1. Social Media Background Checks
Just as applicants are no longer limited to scanning the want ads in daily newspapers to find new jobs, employers in checking backgrounds of potential employees are no longer constrained to using a landline telephone to call former employers of applicants. The internet and especially social media have opened Pandora’s Box when used to access applicants’ backgrounds. A recent federal court decision, Sweet v. LinkedIn Corp., 2015 WL 1744254 (N.D. Cal. 2015), addressed this concern and determined that use of LinkedIn’s premium service did not implicate Fair Credit Reporting Act (“FCRA”) requirements.
Employers have been using social media sites to conduct background checks on applicants. The advantage of this methodology is that it is free and gives immediate results. The dangers involved with in-house background screening include discovering information about protected characteristics of applicants, which could be used in a discriminatory failure to hire lawsuit. To avoid these types of risks, employers have turned to third party background-check companies. While scrubbing protected category information from reports might insulate employers from potential discrimination claims, the downside to using third party vendors is that you arguably must comply with the very specific requirements of the FCRA.
2. Fair Credit Reporting Act Requirements For Background Checks
There are five basic steps an employer must follow in order to comply with the FCRA. First, the employer must notify the applicant that it might order a consumer report and this notice must be separate from the application and nothing else besides the notice can be contained on the document.
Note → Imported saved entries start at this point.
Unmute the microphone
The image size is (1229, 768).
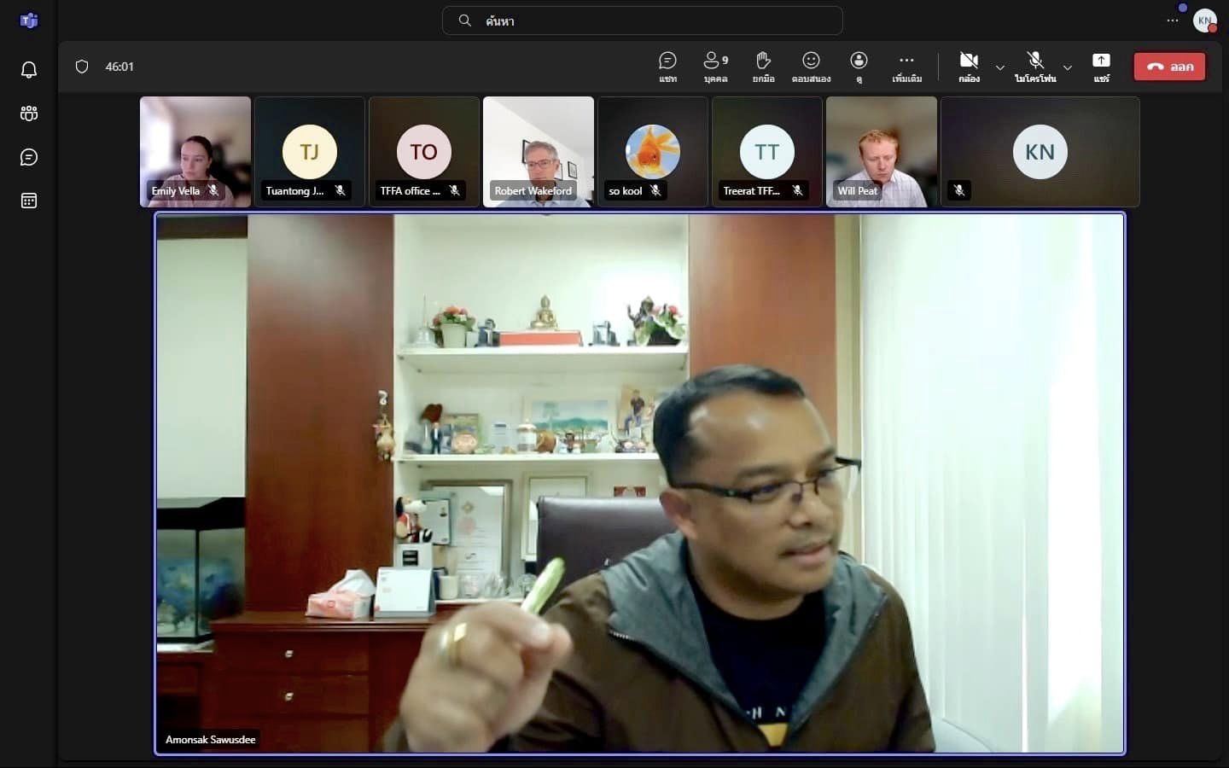(1035, 66)
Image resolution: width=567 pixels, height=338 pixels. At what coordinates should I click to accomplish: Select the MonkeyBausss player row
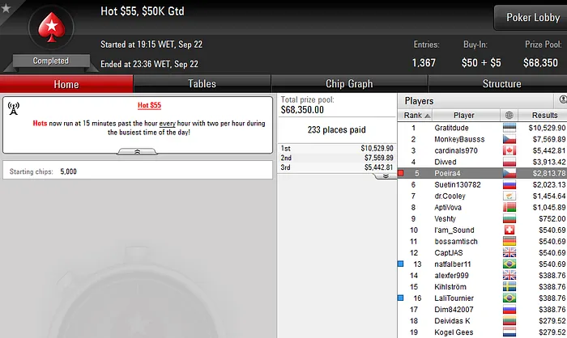(482, 139)

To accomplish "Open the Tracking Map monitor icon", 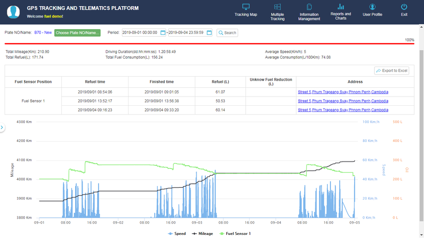I will pyautogui.click(x=246, y=7).
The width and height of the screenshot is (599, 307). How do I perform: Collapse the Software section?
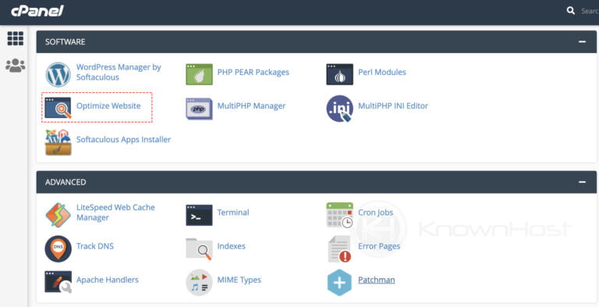click(582, 41)
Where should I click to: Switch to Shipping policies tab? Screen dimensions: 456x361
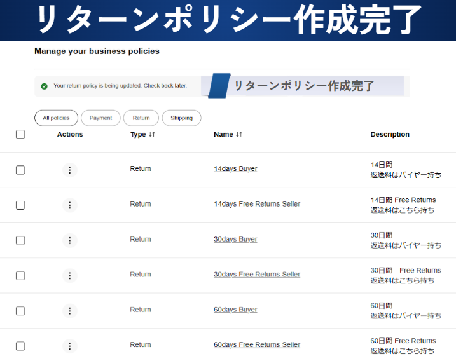tap(181, 118)
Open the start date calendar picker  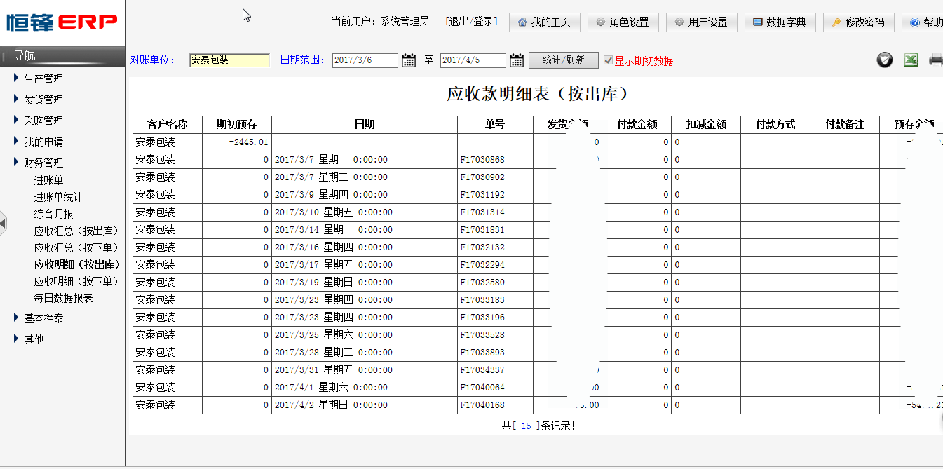pos(409,61)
Second, the employer must obtain the applicant’s written consent authorizing the background check. Third, the employer must provide a certification to the consumer reporting agency that the employer provided the applicant with necessary notice and disclosures, obtained the applicant’s written consent, intends to use the consumer report for employment purposes, and that it will comply with its obligations under the FCRA. Fourth, the employer must notify the applicant of possible adverse action prior to taking such action through the Summary of Consumer Rights form and include a copy of the consumer report and a summary of the applicant’s rights under the FCRA. Fifth, after a reasonable period of time, the adverse action can be taken as long as a post-adverse action notice is sent to the applicant which includes consumer reporting agency contact information, a statement that the consumer reporting agency did not make the adverse action decision and cannot explain the reasons for the adverse action taken, a statement that the applicant may obtain a free copy of his/her consumer report, and a statement that the applicant may dispute the accuracy of the consumer report.
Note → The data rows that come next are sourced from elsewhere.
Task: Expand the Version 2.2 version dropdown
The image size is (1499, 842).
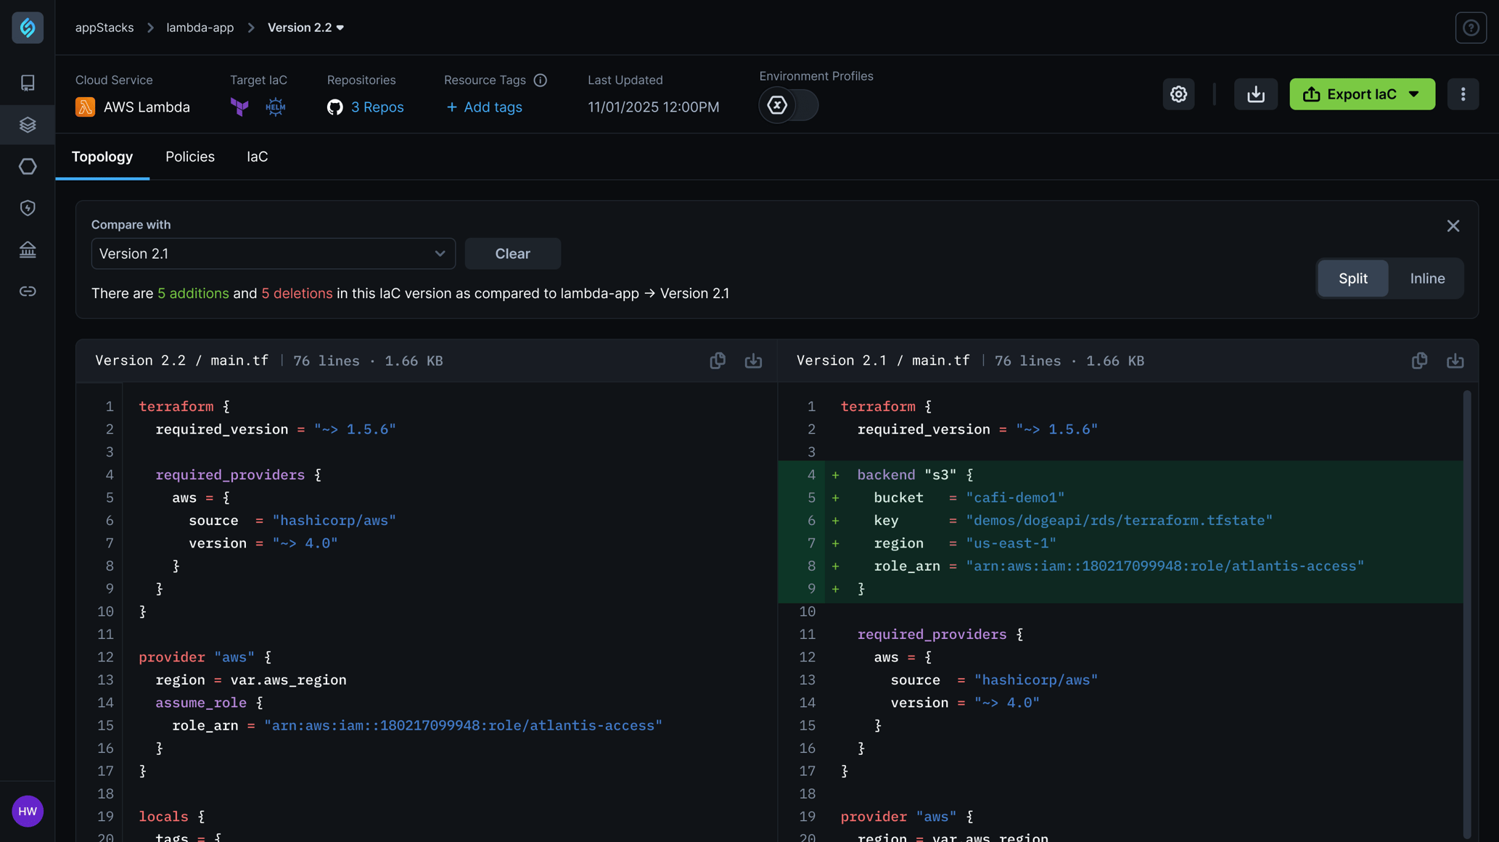Action: (x=305, y=27)
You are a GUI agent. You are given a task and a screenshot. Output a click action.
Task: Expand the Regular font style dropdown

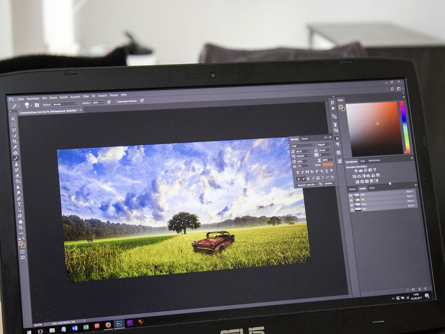pyautogui.click(x=325, y=144)
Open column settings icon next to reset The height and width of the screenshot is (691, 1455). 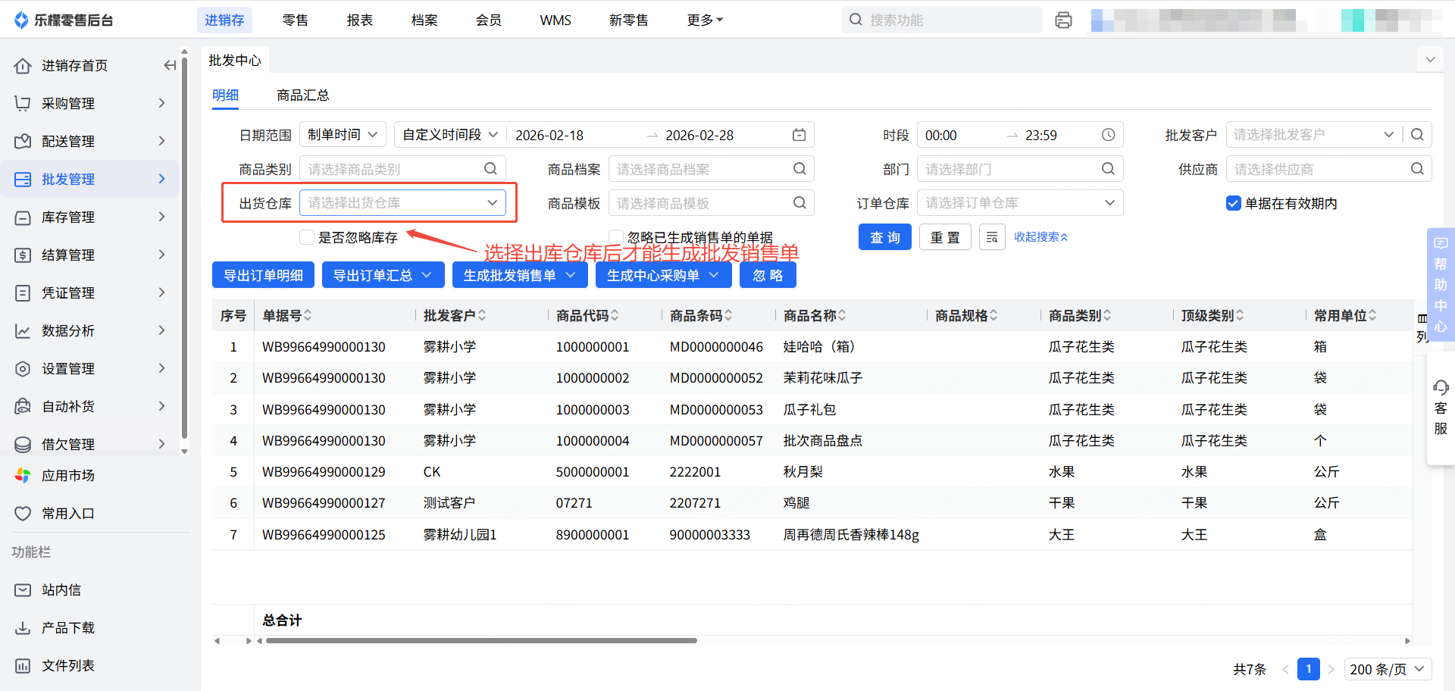tap(991, 237)
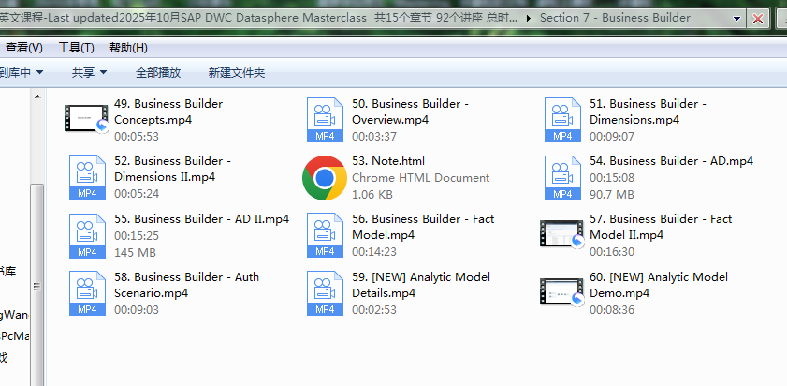Click thumbnail of 60. Analytic Model Demo
The width and height of the screenshot is (787, 386).
coord(562,292)
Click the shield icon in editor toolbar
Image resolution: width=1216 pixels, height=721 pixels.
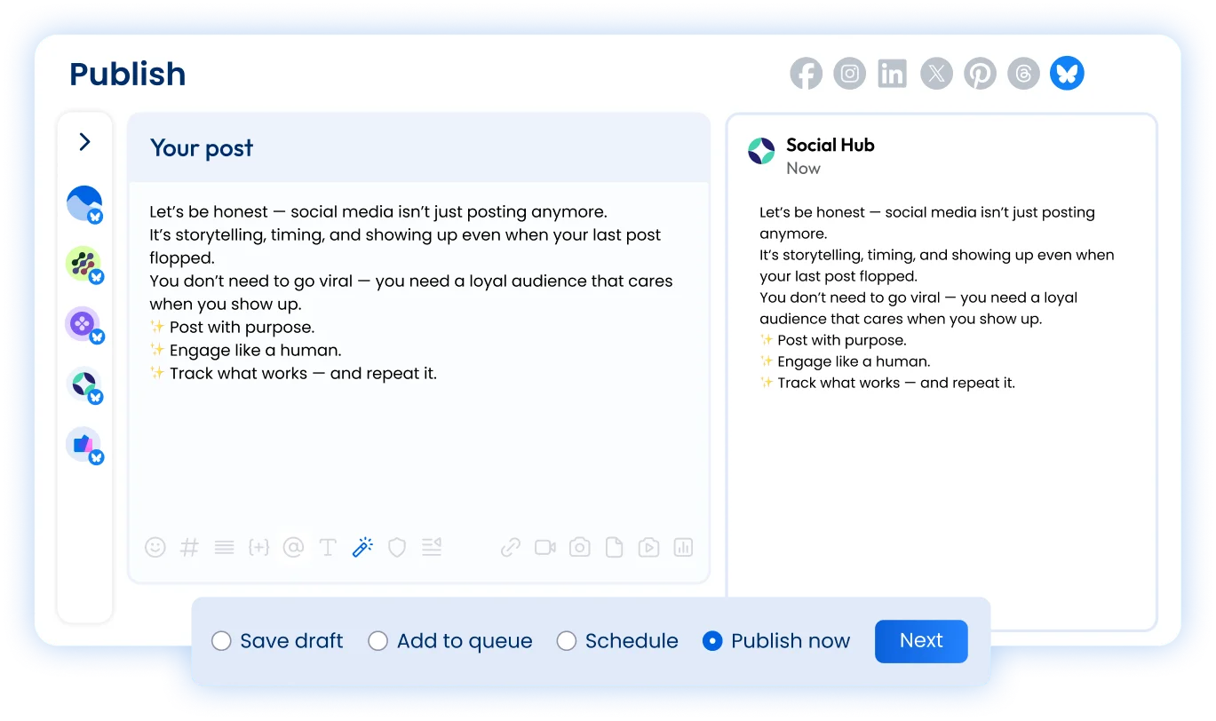[397, 547]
3. Social Media Checks Can Violate The FCRA
In United States v. Spokeo, Inc., No. CV 12-05001 (C.D. Cal. June 12, 2012), the Federal Trade Commission ultimately entered into a consent decree with Spokeo. The Commission alleged that Spokeo assembled personal information from hundreds of online and offline data sources, including social networks, and merged the data to create detailed personal profiles. Spokeo marketed these profiles for use by human resources professionals in hiring decisions. The Commission alleged as a result of these activities, Spokeo was a consumer reporting agency subject to the FCRA, and its actions violated the FCRA in that Spokeo failed to: (1) take reasonable steps to ensure the accuracy of information and (2) tell its clients about their obligations under the FCRA like sending adverse action notices to people denied employment on the basis of information supplied from Spokeo. Spokeo agreed to a 20 year consent decree with strong injunctive language that required it to follow all FCRA requirements and in addition paid a civil penalty of $800,000.
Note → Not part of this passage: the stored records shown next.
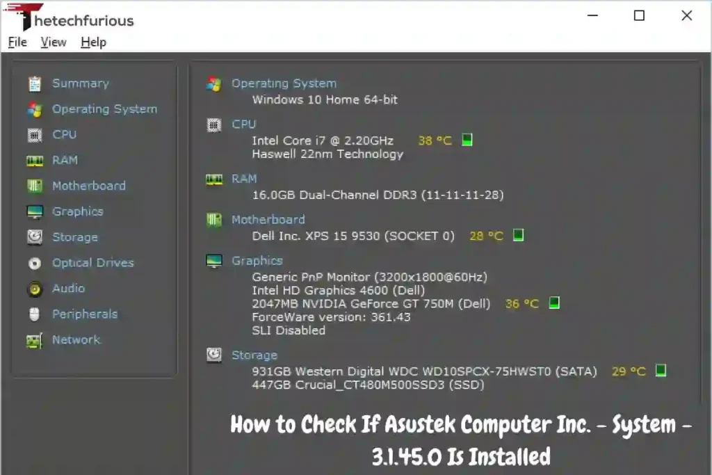This screenshot has height=475, width=712.
Task: Click the Windows logo next to Operating System
Action: (213, 83)
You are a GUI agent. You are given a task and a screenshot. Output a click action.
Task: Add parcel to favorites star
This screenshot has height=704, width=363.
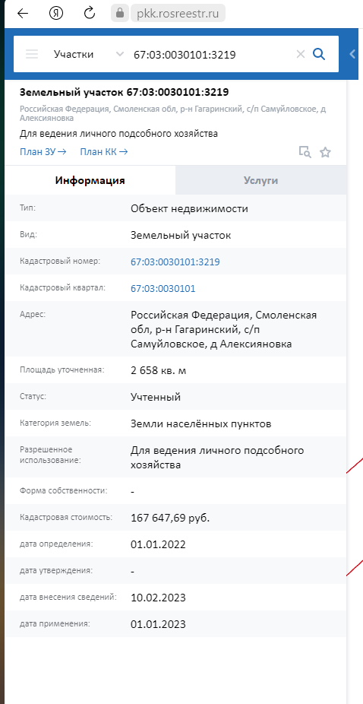pyautogui.click(x=325, y=152)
4. The Sweet Case – Not All Social Media Checks Are Credit Reports
In the Sweet case, one of the named plaintiffs was made a job offer after a telephone interview, and then the offer was rescinded after the employer reviewed references through LinkedIn. The employer used the References Searches function on LinkedIn, which allows employers to find people’s previous co-workers. The Reference Searches premium service for paid subscribers generates two types of information: (1) current and former employers of the applicant; and (2) a list of other LinkedIn members who are in the same professional network of the searching company and who may have worked at the same company during the same time period as the applicant. The Sweet court held that publishing the plaintiff’s employment histories were not consumer reports because the information that was subsequently shared to a third-party occurred solely as a result of the applicant’s voluntarily providing such information. LinkedIn, 2015 WL 1744254 at *5. This exclusion from consumer reports is codified at 15 U.S.C. § 1681a(d)(2)(A)(i). The Sweet court found it controlling that consumers provide LinkedIn with information about their employment histories so that LinkedIn can publish this information online. It went on to note that sharing information is precisely why anyone on LinkedIn provides their employment histories to LinkedIn in contrast to a bank loan where there is no expectation that provided employment histories will be shared with others. Id. at *5.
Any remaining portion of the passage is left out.